Essa nova linha de raciocínio, na qual a aula estava sendo conduzida, aproximava-se da problemática que nortearia o diálogo a partir dali, sobre como as construções culturais modernas — e vale enfatizar mais uma vez: ocidentais, iluministas, eurocêntricas e  cartesianas — buscaram afastar-se da natureza e de demais experiências sensoriais a fim de legitimar um certo conhecimento cientificista — e não menos ideológico —, com critérios de objetividade, neutralidade e imparcialidade, em detrimento de modos de pensar harmoniosos com os outros seres e o meio ambiente natural.

 

As próprias cosmovisões que predominam na construção simbólica do que veio a ser o Ocidente, e que precedem o pensamento científico, remetem às construções narrativas que separam a humanidade de um paraíso que se confunde com o ambiente natural, onde habitavam os deuses e entidades que representam as forças da natureza. Seja pela chama da sabedoria da mitologia greco-romana, seja pela queda do homem na mitologia suméria, ou com o fruto da verdade bíblica cristã, construiu-se o paradigma que separa o humano de sua origem natural.

 

A partir disso, cogitei citar Franz Boas para a desconstrução da noção de “superioridade cultural”, do projeto eurocêntrico de dominação moderna e iluminista, problematizando os saberes ocidentais como referências de “progresso” e “evolução” da razão humana; além da demonstração da relatividade cultural, como na citação sobre os esquimós, em que "não temos o direito de olhá-los de cima para baixo”, propondo que não há hierarquias entre culturas.
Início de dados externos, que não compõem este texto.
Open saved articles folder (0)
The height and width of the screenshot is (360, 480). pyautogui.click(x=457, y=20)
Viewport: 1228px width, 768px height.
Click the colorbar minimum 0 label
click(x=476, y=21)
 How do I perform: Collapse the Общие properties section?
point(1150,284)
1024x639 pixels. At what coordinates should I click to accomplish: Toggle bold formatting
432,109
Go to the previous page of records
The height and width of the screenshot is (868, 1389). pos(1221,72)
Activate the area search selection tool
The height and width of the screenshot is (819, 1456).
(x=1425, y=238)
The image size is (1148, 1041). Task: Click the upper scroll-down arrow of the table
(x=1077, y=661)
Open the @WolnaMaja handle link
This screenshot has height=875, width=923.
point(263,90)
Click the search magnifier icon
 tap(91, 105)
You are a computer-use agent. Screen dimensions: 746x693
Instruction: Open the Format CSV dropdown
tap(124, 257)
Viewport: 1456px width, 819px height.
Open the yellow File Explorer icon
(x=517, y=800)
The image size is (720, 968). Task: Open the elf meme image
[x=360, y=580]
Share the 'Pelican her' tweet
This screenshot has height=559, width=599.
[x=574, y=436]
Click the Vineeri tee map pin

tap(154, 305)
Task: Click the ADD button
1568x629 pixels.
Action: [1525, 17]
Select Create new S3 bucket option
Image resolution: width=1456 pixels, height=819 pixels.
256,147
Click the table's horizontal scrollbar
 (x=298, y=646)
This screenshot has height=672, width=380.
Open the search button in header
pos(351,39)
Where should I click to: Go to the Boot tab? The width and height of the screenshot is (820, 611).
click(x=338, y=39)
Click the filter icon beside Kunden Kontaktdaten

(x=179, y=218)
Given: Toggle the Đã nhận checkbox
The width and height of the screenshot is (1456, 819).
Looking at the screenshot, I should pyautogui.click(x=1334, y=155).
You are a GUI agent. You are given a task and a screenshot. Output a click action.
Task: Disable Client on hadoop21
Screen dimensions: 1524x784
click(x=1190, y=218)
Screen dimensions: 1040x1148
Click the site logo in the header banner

Mas, isso poderia causar um desvio do propósito de pensar sobre concepções de meio ambiente, para mais uma vez adentrarmos no debate sobre cultura. Em vez disso, reivindiquei Lévi Strauss, ponderando sobre seu texto Raça e História (1993), onde também é questionada a suposta superioridade da lógica e da razão ocidental como ideal evolutivo, revisitando termos, conceitos e ideias fundamentais para a contextualização do questionamento no nosso cenário brasileiro, uma vez que o autor escreve sobre e a partir de sua vivência com povos originários da América Latina.

 

Em seus estudos sobre esses povos, Lévi Strauss formulou sua teoria defendendo que eles desenvolveram formas diversas de configurações sociais que não reproduzem, necessariamente, estruturas e funções equivalentes às das instituições sociais presentes na cultura europeia ocidental e colonial, o que torna incoerente a comparação e hierarquização entre povos com contextos tão variados. Em aula, a referência a Lévi Strauss pôde ser operada para raciocinar sobre a incoerência em definir uma concepção cultural. Neste caso, uma concepção eurocêntrica, como régua de parâmetro civilizatório em relação às demais concepções culturais da realidade, o que envolve o entendimento sobre meio ambiente e natureza. 

 

A turma logo entendeu sobre as múltiplas possibilidades e o relativismo nas formas de compreender e de se relacionar e  com o meio ambiente, remetendo, inclusive, a uma de nossas aulas anteriores, quando refletimos sobre o que seria tratar culturas humanas  como “selvagens” ou “primitivas”. Começamos, então, a desconstrução coletiva da noção de “meio ambiente”, como costuma ser descrito pelas Ciências que se pretendem objetivas e racionalistas. Afinal, qual o impacto que tal afastamento da dimensão sensível com o meio ambiente poderia causar nos nossos modos de vida? Podemos nos afastar do meio ambiente de fato, ou seria apenas uma retórica cientificista e, portanto, mais ideológica do que de fato racional?

 

Questionei-os e, não nego, encheu-me de orgulho quando uma das estudantes, que não costuma interagir muito em aulas, respondeu “não dá para separar ‘nós’ da ‘natureza’... A gente mesmo, saímos da sala e viemos para a quadra esportiva por causa do calor. Isso é se relacionar com o meio ambiente, não é…? Ou quando respiramos poluição e comemos agrotóxicos”. Ainda antes de minha próxima intervenção, sua colega complementou: “mas a gente não precisa necessariamente ficar assim, fugindo da natureza. Só saímos da sala porque a escola está cheia de paredes. Se, em vez de na sala, a gente ficasse em áreas abertas, por exemplo…”; um terceiro interrompeu-a “se toda aula fosse na quadra era bom demais”. Alguns riram, mas aquele exemplo encaixou-se perfeitamente como uma oportunidade para inserir outra discussão. Então, falei: “vocês lembram que, para aprender, não precisamos estar em sala de aula, não é? Algumas escolas indígenas, por exemplo, preferem aulas ao ar livre”.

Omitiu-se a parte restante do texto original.